La religion sous ses différents aspects a été un des sujets qui ont été soulevés à la conférence Forum 2000, qui s’est tenue à Prague et qui a été annoncée sous le titre « Le monde dans lequel nous voulons vivre ».

Joseph Maïla
Dans le cadre de ce traditionnel rendez-vous intellectuel, l’Institut français de Prague a organisé une table ronde lors de laquelle quatre intervenants ont réfléchi sur la nouvelle place de la religion au sein des relations internationales. A l’issue de cette réunion, Radio Prague a pu s’entretenir avec un de ses participants, M. Joseph Maïla, professeur de sociologie politique et de relations internationales.

La religion apparaît désormais comme un phénomène important dans l’agenda des relations internationales. Pourquoi ?

« Pour plusieurs raisons, je crois. D’abord, parce que la religion apparaît de plus en plus comme une part essentielle dans l’identité des peuples et des personnes. C’est vrai que la perte de l’influence idéologique dans le monde fait aussi que les régions se recomposent dans la mondialisation à partir de leur appartenance à des civilisations, à des contextes culturels, ce retour du culturel signe aussi le retour du religieux ».

Ce phénomène est peut-être très marquant dans les sociétés sécularisées…

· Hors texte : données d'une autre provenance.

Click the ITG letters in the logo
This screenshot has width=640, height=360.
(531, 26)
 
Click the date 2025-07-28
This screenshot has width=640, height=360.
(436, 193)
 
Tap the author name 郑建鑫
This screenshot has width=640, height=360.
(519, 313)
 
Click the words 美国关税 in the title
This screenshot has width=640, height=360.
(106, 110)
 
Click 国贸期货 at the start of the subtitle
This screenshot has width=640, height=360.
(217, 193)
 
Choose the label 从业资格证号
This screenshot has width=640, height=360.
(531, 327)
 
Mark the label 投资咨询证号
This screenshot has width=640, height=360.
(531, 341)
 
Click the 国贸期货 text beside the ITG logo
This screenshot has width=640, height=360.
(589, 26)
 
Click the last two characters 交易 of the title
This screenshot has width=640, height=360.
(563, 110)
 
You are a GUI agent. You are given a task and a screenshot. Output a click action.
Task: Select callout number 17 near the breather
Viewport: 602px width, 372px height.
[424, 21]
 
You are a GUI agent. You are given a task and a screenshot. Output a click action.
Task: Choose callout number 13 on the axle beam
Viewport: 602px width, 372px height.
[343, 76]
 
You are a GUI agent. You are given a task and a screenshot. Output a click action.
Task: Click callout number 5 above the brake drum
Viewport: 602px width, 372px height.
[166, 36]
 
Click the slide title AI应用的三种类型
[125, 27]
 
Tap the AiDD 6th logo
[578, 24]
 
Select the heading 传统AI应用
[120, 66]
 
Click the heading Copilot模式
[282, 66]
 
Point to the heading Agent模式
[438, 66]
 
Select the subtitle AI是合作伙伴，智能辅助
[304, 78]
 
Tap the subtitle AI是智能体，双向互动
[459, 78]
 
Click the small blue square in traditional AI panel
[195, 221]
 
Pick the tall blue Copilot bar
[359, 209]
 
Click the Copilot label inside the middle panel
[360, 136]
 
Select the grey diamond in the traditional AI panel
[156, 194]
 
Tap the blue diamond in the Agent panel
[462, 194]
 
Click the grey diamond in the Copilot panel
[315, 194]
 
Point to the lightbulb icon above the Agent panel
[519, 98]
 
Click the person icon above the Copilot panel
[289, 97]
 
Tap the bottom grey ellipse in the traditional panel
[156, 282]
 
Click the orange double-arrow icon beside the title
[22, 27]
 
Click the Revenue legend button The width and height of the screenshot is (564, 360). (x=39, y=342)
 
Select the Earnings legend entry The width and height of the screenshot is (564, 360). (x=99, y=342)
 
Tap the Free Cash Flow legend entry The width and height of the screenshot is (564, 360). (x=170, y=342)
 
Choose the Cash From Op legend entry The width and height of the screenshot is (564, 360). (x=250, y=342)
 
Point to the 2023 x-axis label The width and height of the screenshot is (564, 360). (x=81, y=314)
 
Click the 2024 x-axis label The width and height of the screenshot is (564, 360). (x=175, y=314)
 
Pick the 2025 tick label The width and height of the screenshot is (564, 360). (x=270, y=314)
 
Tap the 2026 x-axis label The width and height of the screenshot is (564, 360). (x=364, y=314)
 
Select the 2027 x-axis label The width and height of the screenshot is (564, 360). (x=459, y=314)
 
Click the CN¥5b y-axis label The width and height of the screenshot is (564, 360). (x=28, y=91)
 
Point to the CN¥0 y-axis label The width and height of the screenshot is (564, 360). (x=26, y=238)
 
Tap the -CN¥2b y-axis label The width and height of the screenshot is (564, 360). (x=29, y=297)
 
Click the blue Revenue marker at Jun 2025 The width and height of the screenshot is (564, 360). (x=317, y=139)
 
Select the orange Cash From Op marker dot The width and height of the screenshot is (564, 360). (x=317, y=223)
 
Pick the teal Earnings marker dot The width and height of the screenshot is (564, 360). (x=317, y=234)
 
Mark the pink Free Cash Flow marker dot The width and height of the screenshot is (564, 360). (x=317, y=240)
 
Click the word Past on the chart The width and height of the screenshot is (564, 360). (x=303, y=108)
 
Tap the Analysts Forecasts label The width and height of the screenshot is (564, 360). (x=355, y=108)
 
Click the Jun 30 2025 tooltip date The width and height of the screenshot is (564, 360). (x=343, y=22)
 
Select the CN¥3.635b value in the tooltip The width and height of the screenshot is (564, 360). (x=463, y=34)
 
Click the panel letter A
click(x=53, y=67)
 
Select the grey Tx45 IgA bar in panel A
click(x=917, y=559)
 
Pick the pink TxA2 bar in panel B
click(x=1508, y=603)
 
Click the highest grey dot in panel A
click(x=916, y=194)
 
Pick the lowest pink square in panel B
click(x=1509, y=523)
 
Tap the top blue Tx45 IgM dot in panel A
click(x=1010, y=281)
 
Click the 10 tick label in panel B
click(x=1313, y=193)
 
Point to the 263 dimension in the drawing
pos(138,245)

Photo: Commission européenne
« Il faut bien entendu quand on parle du religieux distinguer selon les régions. Il y a des régions, pour lesquelles la sécularisation n’apparaît pas comme un phénomène important. Si je vous dis que la religion est par exemple importante en Arabie Saoudite, effectivement la globalisation n’a rien fait, la chute du Mur de Berlin n’a pas eu d’effet immédiat et cet intérêt pour la religieux, parce que l’Arabie Saoudite est bâtie sur la religion, en tant qu’Etat, ne change pas. En réalité, le débat sur la religion dans les sociétés sécularisées est en train de revenir. Et il revient par le biais de l’immigration, c’est parce qu’il y a une population immigrée qui elle a des habitudes anciennes, qui vient de pays où la pratique religieuse est extrêmement forte, où l’identité religieuse est souvent inséparable de l’identité nationale, que ces populations immigrées qui se présentent sur un sol sécularisé veulent pratiquer leur religion. Et du coup, l’Europe sécularisée qui a oublié la religion, voit la religion revenir, mais pas par le biais du christianisme. Elle revient par le biais de l’islam. Mais du coup, le christianisme se réveille pour se positionner par rapport à cette perception nouvelle, à cette donnée nouvelle ».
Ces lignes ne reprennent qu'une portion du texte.